++++ Document passage ++++

As for the RNA+ATAC-Seq data, most latent factors of CGVAE and ccVAE had significantly large mutual information with only RNA (Figure S2D), while CGVAE and MoE learned one joint factor. PoE, the best-performing of the non-linear models, learned slightly more joint factors (4), 10 of its factors were only sigificantly associated with RNA and another set of 10 factors only with ADT. Finally, MoE and PoE embeddings of ADT data outperformed all other non-linear methods at cell type classification in the absence of RNA information (Figure 4) and this is inline with our observation that these two models had the most factors significantly associated with the ADT data (Figure S2D). These suggest that our mutual information-based test can provide insights into the performance of VAE-based joint embedding methods. Imputation of RNA from ADT on the test set of the CITE-Seq dataset by 6 models trained using 5000 most variable genes (x-axis) of 819 marker genes (y-axis) as RNA features. Performance is measured as the mean log-likelihood of a test cell across all genes. Cells of the same cell type are then aggregated using their median value to reach one average performance for each cell type (dot). The cell type abundance in the dataset is signified by the size of the dot. To gain a better understanding of the performance differences between the different models, we examined the performance per class as measured by the F1 score (Figure 4C). First, we observed that a very rare class of T cells (gdT cell 2) is very hard to differentiate among other T cell types. Only the PCA of protein expression data and CGVAE with both modalities was able to do better than random on this class (red arrow in Figure 4C). memory B cells are predicted accurately using PCA on the RNA data, but the performance of the ADT principal components and all joint embedding methods is worse (blue arrow in Figure 4C). This could imply that the information needed to distinguish this cell type is only in the RNA and therefore it is not present in the joint space (RNA+ADT), so joint pre-training is detrimental for the performance for this specific class. On the other hand, proliferating natural killer cells and plasmablasts (green arrows) are also only predicted well by RNA, but embedding RNA on the joint RNA+ADT space of PoE and MoE did not hurt the performance for those classes.
Finally, to test the potential bias towards the set of highly variable genes, we investigated the effect of using the COSG-derived marker genes (Supplementary Methods) on cell type classification. Table S15 contrasts the MCC achieved by the MLP trained in the latent spaces of models trained with the 5000 most variable genes and with the 819 COSG-derived marker genes as RNA features. The use of COSG-derived marker genes lead to improvements in cell type classification for CGVAE, ccVAE and MoE, but not for the two best-performing methods (PoE and PCA baseline).

++++ Records provided ++++

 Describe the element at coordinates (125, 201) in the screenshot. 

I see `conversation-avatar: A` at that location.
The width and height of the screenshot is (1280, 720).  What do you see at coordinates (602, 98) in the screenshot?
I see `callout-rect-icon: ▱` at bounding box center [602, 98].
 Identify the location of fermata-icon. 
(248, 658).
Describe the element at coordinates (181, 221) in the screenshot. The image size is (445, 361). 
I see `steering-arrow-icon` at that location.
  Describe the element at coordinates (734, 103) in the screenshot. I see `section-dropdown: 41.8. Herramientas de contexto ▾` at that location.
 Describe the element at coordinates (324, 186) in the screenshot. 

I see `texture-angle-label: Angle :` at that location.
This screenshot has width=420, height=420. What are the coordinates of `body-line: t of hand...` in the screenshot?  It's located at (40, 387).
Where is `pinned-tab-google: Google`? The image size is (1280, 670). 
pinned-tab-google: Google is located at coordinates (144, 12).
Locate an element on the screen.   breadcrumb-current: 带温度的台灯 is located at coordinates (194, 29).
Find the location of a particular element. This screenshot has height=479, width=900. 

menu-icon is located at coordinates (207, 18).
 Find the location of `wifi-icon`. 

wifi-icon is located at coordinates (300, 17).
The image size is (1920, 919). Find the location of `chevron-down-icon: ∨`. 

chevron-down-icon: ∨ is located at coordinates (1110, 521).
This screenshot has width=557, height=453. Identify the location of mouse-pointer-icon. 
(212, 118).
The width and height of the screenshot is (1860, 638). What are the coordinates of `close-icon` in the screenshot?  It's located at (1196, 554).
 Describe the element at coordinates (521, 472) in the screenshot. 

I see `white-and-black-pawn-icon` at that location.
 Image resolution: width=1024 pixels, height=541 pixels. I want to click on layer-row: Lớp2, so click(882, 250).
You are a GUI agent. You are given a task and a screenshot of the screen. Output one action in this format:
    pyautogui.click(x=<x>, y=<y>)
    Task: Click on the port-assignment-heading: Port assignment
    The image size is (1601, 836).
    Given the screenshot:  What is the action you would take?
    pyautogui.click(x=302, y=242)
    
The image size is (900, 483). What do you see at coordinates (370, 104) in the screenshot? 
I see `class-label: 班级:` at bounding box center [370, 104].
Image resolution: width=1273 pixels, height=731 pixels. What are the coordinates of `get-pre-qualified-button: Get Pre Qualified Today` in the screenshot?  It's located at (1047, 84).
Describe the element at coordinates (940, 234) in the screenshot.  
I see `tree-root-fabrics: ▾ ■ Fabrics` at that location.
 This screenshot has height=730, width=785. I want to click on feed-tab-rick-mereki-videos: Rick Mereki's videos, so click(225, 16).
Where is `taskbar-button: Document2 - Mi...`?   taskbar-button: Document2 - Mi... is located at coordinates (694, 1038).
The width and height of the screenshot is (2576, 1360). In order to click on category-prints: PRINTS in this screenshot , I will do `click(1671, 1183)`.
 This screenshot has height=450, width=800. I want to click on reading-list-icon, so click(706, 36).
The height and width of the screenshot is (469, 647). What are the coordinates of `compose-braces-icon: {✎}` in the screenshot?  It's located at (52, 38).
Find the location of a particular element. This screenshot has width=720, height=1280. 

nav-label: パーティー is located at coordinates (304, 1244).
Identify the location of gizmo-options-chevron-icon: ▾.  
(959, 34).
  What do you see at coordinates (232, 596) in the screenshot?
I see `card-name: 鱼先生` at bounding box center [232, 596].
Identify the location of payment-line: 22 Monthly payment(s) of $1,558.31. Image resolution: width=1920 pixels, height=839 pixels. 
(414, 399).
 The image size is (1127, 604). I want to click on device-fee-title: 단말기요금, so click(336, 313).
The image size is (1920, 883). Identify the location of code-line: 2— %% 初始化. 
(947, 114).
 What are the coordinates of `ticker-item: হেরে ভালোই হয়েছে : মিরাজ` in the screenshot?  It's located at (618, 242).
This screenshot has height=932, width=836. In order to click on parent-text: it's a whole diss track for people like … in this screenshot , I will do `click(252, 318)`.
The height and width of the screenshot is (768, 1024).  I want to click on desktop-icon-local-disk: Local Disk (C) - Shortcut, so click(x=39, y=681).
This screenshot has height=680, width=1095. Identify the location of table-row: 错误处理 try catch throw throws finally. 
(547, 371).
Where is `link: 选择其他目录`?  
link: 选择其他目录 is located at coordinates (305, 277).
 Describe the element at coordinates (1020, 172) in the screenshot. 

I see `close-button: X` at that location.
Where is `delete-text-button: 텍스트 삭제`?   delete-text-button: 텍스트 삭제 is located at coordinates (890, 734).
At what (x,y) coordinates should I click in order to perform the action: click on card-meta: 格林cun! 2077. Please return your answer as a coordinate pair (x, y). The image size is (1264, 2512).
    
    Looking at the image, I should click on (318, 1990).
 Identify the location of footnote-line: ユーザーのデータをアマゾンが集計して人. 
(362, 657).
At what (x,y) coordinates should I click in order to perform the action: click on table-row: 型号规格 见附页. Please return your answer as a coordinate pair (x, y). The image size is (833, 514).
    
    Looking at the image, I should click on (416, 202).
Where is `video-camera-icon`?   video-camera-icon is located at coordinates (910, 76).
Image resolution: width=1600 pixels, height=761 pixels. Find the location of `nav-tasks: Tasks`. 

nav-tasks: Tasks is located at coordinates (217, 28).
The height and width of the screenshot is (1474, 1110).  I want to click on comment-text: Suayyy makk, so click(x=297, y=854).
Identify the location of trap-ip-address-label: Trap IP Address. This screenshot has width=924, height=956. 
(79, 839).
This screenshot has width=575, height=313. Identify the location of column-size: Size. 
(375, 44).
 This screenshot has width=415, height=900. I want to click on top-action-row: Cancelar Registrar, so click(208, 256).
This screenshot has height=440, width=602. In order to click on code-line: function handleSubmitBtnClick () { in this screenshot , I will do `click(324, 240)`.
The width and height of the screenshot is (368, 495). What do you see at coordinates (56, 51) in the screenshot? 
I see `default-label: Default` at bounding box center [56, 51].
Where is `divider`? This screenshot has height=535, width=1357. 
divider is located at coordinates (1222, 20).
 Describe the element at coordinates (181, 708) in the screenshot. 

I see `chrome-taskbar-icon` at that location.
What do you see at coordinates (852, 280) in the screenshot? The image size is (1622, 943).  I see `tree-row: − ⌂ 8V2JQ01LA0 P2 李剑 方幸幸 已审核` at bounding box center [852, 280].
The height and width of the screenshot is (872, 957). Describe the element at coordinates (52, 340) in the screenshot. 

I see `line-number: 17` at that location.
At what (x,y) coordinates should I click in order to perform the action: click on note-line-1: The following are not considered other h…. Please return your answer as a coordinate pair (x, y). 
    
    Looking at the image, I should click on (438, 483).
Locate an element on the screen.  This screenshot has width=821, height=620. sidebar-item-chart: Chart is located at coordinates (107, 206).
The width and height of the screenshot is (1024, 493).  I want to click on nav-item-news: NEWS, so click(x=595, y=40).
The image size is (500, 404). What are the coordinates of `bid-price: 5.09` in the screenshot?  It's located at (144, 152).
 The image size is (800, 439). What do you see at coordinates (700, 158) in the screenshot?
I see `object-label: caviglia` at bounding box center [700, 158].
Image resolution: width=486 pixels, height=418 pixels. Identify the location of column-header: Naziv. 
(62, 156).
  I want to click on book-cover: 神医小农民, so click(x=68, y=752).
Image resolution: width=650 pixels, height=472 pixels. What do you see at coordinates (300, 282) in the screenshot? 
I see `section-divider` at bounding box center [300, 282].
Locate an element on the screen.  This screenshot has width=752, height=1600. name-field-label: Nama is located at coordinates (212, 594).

++++

Problem requirements: In the passage, begin at the words "Finally, to test" and stop after "and PCA baseline).", then write that part out again, swapping "MLP" for "multilayer perceptron". The rows have no connection to the passage.

Solution below:
Finally, to test the potential bias towards the set of highly variable genes, we investigated the effect of using the COSG-derived marker genes (Supplementary Methods) on cell type classification. Table S15 contrasts the MCC achieved by the multilayer perceptron trained in the latent spaces of models trained with the 5000 most variable genes and with the 819 COSG-derived marker genes as RNA features. The use of COSG-derived marker genes lead to improvements in cell type classification for CGVAE, ccVAE and MoE, but not for the two best-performing methods (PoE and PCA baseline).